# WORK TO COMPLETE
[a] In the review excerpt on amnesia and memory in South Africa, explain what the final photograph of a running zebra in the Vogue article represents, as the excerpt describes it.
[b] According to the review excerpt on amnesia and memory in South Africa, what was Iman wearing while dancing on the streets of Guguletu township?

# SUPPLIED TEXT

In lieu of an abstract, here is a brief excerpt of the content:

  • Another Country: Amnesia and Memory in Contemporary South Africa
  • Rita Barnard
Jeremy Cronin, Even the Dead: Poems, Parables, and a Jeremiad. Cape Town: David Philip, 1997.
Sarah Nuttall and Carli Coetzee, eds. Negotiating the Past: The Making of Memory in South Africa. Oxford UP, 1998.

In 1995, American Vogue published a fashion article cum travelogue under the rubric “South Africa Now.” Offered as a celebration of the country’s recent democratic elections, it featured the Somali supermodel Iman and her husband David Bowie visiting sites in and around Cape Town—dressed, of course, in fabulously expensive designer clothes. The article opens impressively, with a picture of Iman shaking hands with Nelson Mandela (“an historic meeting,” we are told). This dignified image is followed by a series of joyous fashion pics: Iman dancing on the streets of Guguletu township in a Jil Sander suit and Mandela T-shirt, posing at a Cape Town high school in a Gucci skirt, kissing on the beach in a Chanel ballgown, and striding past bright graffiti in a Gaultier frock. Facing this last image, we encounter—and perhaps we should have seen something like this coming—a shot of Archbishop Tutu working out on his treadmill, looking both sporty and meditative in a Duke University sweatsuit. The article ends with a black-and-white photograph of a zebra running along a deserted roadway towards a mountainous horizon: an emblem, clearly, of the multiracial nation, moving towards what Vogue calls “an exciting future.”

# DATASET EXTRACT

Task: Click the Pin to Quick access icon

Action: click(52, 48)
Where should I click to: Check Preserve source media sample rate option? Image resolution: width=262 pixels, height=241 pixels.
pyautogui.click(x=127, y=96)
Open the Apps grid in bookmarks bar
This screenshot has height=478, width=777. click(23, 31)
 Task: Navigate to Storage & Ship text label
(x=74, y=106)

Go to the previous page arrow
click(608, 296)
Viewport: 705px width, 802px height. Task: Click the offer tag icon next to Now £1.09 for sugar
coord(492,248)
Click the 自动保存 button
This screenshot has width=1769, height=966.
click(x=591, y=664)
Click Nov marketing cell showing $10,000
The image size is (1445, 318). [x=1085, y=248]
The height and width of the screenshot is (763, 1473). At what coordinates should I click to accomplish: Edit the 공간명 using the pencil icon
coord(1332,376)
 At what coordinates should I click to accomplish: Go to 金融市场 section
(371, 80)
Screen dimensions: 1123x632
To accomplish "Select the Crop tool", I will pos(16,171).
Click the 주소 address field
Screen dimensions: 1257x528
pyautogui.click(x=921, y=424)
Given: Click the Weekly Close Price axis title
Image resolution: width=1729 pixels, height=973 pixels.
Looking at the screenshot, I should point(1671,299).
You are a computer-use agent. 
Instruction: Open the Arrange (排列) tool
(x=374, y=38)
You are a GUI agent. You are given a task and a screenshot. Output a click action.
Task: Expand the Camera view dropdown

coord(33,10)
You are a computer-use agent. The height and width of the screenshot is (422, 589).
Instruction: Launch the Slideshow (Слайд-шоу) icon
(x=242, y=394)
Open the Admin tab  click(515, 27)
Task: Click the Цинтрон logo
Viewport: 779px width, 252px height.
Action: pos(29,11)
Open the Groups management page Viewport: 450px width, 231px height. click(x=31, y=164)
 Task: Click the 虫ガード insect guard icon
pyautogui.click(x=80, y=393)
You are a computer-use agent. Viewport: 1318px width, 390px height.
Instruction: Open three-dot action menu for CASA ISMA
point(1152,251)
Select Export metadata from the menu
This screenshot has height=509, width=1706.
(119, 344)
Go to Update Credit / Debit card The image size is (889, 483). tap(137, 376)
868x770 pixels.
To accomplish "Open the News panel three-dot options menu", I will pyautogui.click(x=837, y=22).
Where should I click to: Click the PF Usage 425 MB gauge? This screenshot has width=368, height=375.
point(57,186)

# ANSWERS FOR THIS EXERCISE
[a] The black-and-white photograph of a zebra running along a deserted roadway toward a mountainous horizon is an emblem of the multiracial nation. It shows that nation moving toward what Vogue calls "an exciting future."

[b] A Jil Sander suit and a Mandela T-shirt.